* WHAT THE EXERCISE ASKS *
Reproduce the records verbatim, beginning at the line that contains "You are a GUI" and continuing through the last line of the records.
^^^^^^^^^^^^^^^^
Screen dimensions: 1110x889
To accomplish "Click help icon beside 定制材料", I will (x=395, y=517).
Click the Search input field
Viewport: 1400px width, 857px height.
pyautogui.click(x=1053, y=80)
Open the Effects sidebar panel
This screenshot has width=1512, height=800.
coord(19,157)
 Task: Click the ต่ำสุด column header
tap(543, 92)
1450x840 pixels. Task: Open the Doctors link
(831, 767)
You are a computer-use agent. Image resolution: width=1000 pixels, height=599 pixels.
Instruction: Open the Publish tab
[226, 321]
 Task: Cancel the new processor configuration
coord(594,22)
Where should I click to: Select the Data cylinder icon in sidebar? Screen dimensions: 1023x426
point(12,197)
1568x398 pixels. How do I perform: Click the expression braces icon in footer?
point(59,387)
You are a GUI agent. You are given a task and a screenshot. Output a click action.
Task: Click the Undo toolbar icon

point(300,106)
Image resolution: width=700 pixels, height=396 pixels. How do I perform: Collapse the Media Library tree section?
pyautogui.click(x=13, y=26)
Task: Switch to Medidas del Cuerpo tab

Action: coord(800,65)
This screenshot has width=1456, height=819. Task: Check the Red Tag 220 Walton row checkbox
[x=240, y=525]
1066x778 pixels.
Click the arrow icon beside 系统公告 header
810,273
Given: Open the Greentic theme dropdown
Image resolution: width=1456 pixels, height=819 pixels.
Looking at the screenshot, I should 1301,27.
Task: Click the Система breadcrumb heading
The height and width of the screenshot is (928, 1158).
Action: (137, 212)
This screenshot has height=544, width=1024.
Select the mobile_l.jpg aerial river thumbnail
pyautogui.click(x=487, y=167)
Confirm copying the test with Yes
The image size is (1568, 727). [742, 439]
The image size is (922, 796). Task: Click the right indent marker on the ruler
^^^^^^^^^^^^^^^^
* WORKED ANSWER *
You are a GUI agent. You are given a task and a screenshot. Output a click action.
Task: Click the Undo toolbar icon

point(300,106)
Image resolution: width=700 pixels, height=396 pixels. How do I perform: Collapse the Media Library tree section?
pyautogui.click(x=13, y=26)
Task: Switch to Medidas del Cuerpo tab

Action: coord(800,65)
This screenshot has width=1456, height=819. Task: Check the Red Tag 220 Walton row checkbox
[x=240, y=525]
1066x778 pixels.
Click the arrow icon beside 系统公告 header
810,273
Given: Open the Greentic theme dropdown
Image resolution: width=1456 pixels, height=819 pixels.
Looking at the screenshot, I should 1301,27.
Task: Click the Система breadcrumb heading
The height and width of the screenshot is (928, 1158).
Action: (137, 212)
This screenshot has height=544, width=1024.
Select the mobile_l.jpg aerial river thumbnail
pyautogui.click(x=487, y=167)
Confirm copying the test with Yes
The image size is (1568, 727). [742, 439]
The image size is (922, 796). Task: Click the right indent marker on the ruler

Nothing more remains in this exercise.